近年、行政による犬猫殺処分の数は、5万前後にまで減ってきています。ここで、よく誤解されがちなのが、「あと5万で解決」だと思ってしまう事です。
5万は、新しい家族はおろか、愛護団体ともボランティアとも縁がなく、保健所や愛護センターで殺された命の数です。では、愛護団体やボランティアに引き出されれば、問題ないのでしょうか?
彼らが本当に必要としているのは、終生共に生きられる「家族」です。それは我々保護活動をしている立場の人間であっても、冷静に承知しているはずです。だとすると、愛護団体やボランティアの元にいる犬猫は、まだ目的を達成していない訳です。

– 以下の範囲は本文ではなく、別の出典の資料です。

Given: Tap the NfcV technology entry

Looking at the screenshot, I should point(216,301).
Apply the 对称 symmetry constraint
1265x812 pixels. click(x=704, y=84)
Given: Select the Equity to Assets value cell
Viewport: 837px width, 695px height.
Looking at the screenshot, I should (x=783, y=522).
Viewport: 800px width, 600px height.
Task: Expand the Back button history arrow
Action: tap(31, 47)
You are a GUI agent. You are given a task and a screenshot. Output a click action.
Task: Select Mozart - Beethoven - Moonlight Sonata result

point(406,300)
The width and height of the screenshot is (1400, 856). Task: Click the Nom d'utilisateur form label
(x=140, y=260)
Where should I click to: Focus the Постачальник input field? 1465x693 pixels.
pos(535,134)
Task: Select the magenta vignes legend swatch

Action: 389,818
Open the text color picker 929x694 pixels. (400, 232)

それプラス5万が、溢れた犬猫の問題解決の数なんです。
行政は、保健所や愛護センターから引き取られていった数を、まとめてしまっているので分類が困難ですが、飼い主が決まった犬猫と、これから飼い主を探す犬猫のポジションは、本来は大きく違います。広島が「譲渡率全国1位」になったところで、家族決定の数が全く追いついていない事が、この問題を端的に表しています。
だとすると、家族を必要としている犬猫の数は、まだまだ数十万に登ると推察できます。
そして日本には、犬猫を迎えたいと考えている人が、年間数十万はいる事が、流通している数で理解できます。
そしてその需要が、生体販売業界の供給を生み出し、その供給の上流が「子犬工場」です。片方では、引き取られないと死ぬしかない犬猫が、何十万といるにも関わらず、毎年何十万もの犬猫を産ませる、狂った構造です。
「私達は違うから」と目を背けるのは、生体販売業界の少しだけマトモな業者が、「私達は子犬工場では無いから」と、同じ業界にいながら他人のフリをしてきた事と同じです。
どんな業界でも、それなりに成熟してくれば「自主規制」を考えて、甘い顔をしたい同業であっても、ルールを守らなければペナルティを課します。生体販売は「私達はマトモだ」と言うだけで、命をモノとして扱う「子犬工場」や「ペットショップ」には誰も何も言いません。つまり、中からは変われない野放し状態だという事です。本来ならJ◯Cが管理すべきですが、朝日新聞の太田記者の質問に対して、副会長は「優良だろうが子犬工場だろうが、申請があれば血統書は発行する」と明言していました。
だとすると、外から圧をかけるしか方法はありません。そんな事を許せない私達の声を大きくする為に、もっともっと仲間が必要です。それはSNSなどのシェアだけで、参加できる活動です。